Honeybush, a plant that’s usually found in South Africa, also known as heuningbos in Afrikaans, is a genus of 20 species of flowering plants in the legume family, Fabaceae. Its scientific name Cyclopia is derived from the Greek words “cyclos” – a circle and “pous” – a food, which hint at the intrusive base of the calyx.
This plant got the name due to its flowers’ smell of honey. The taste of heuningbos tea is similar to that of rooibos but a little sweeter.
According to Kies (1951), the earliest mention of the plant in botanical literature was in 1705. Although it is not clear whether the bush was used for consumption in those days, it can be supposed that the local inhabitants soon realized the beneficial properties of the tea in their search for natural herbs to use in traditional medicine.
The plant is easily recognized by its trifoliolate leaves, single-flowered inflorescences and sweetly scented, bright yellow flowers with prominent grooves on the standard petal, a thrust in (intrusive) calyx base and two bracts fused at the base around the pedicel.

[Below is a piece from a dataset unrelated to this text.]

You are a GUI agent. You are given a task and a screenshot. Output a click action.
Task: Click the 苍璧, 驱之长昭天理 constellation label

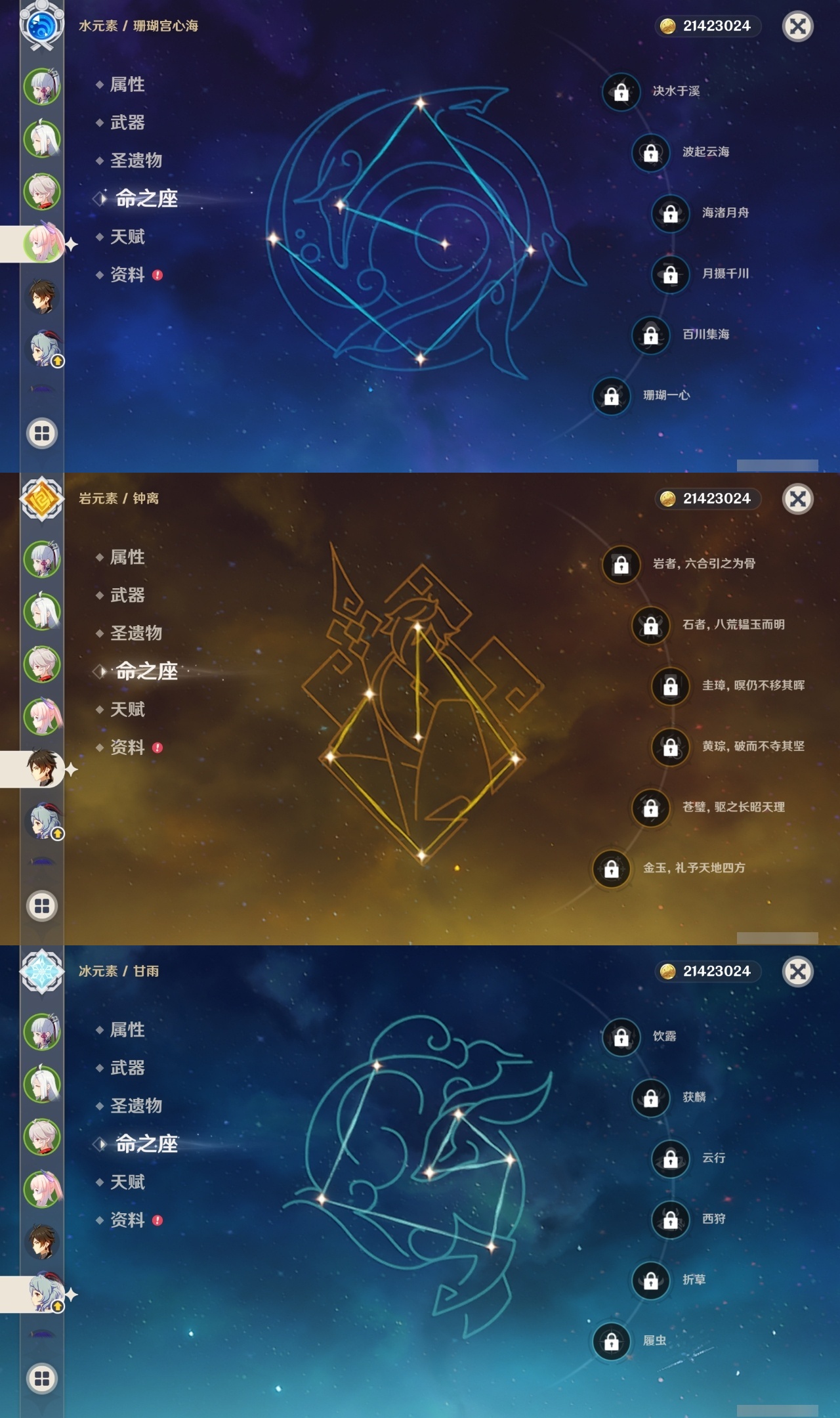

The main constituents of honeybush include a range of minerals needed for good health, such as phosphorus, nitrogen, potassium, calcium, zinc, magnesium, sodium, manganese, iron and boron. It is low in tannin (an acid that comes from plants) but has lots of antioxidants, which have demonstrated to be very useful in lowering fats in the bloodstream and hold many cancer-fighting properties.

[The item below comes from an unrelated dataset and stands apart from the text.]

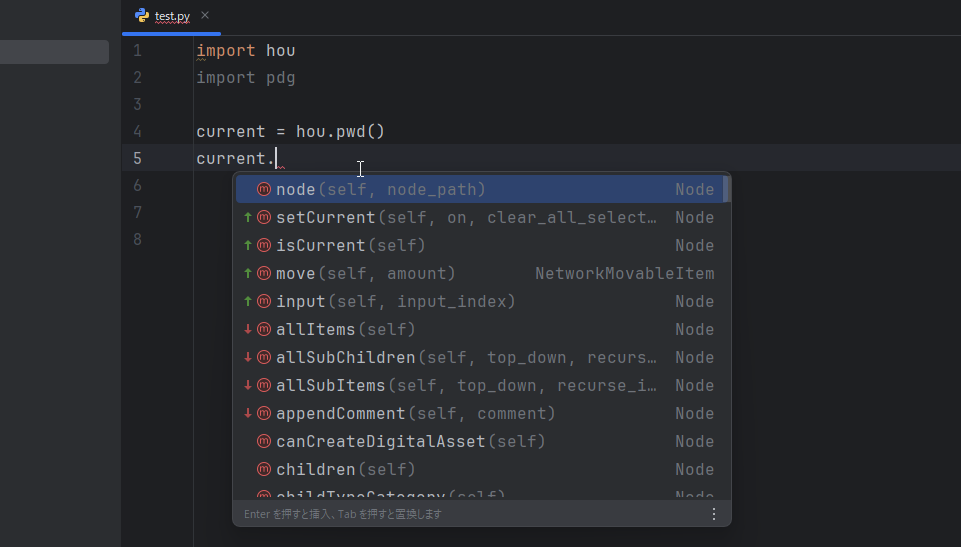Close the test.py editor tab
Viewport: 961px width, 547px height.
pos(205,16)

Health benefits of honeybush tea
Antioxidant properties – the tea is full of antioxidants, such as nothofagin and aspalathin, which help neutralize free radicals and prevent cell damage during pregnancy. Also, high concentrations of antioxidants assist your immunity, protect you from the risk of cancer development and have the ability to repair damaged cells. A 2007 study at the Human Nutrition Research Center on Aging at Tufts University concluded that this tea has potent antioxidants, chemopreventive and immune-modulating actions.
Bone health – high amounts of manganese content in this tea help strengthen your bones and prevent the risk of osteoporosis, acute joint pain and arthritis during pregnancy. Manganese is one of several trace elements (including boron and vanadium) that are necessary for bone health. As many as 50% of all women and 25% of men older than 50 will break a bone due to osteoporosis.

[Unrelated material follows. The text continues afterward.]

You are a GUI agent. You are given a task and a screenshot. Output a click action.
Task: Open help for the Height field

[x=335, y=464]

Antibacterial properties – the tea has been highly recommended for those suffering from allergies and cold. It also helps in calming down the effects caused by severe cough and cold. Honeybush’s antibacterial properties keep a range of unhealthy bacteria at bay and strengthen the body to fight off future infections. Many healthcare specialists recommend it to those suffering from chest congestion and asthma, as the nutrients of cyclopia cause the phlegm to be expelled from the body.
Antimutagenic properties – during a study in 2000 about the herbal teas’ antimutagenic properties, scientists tested extracts of both fermented and unfermented cyclopia and rooibos teas using the Salmonella typhimurium (a pathogenic gram-negative bacteria mainly found in the intestinal lumen). While the extracts from the tea proved efficient against mutagenesis induced by 2-acetylaminofluorene and aflatoxin B1, they proved far less effective against the direct-acting mutagenic agents cumolhydroperoxide, methanesulfonate and hydrogen peroxide. A similar response regarding the protection against mutagenesis was achieved when utilizing different variations of the double layer Salmonella assay.
Side effects of honeybush tea
The tea’s benefits involve an increased energy level, but it may also increase the blood pressure and may interact with the effects of some medications. However, these possibilities may arise if consumed in excess. Special care must be taken before taking any herbal teas, especially in pregnant women. Just avoid excessive consumption and make sure you always consult your physician before introducing it in your diet.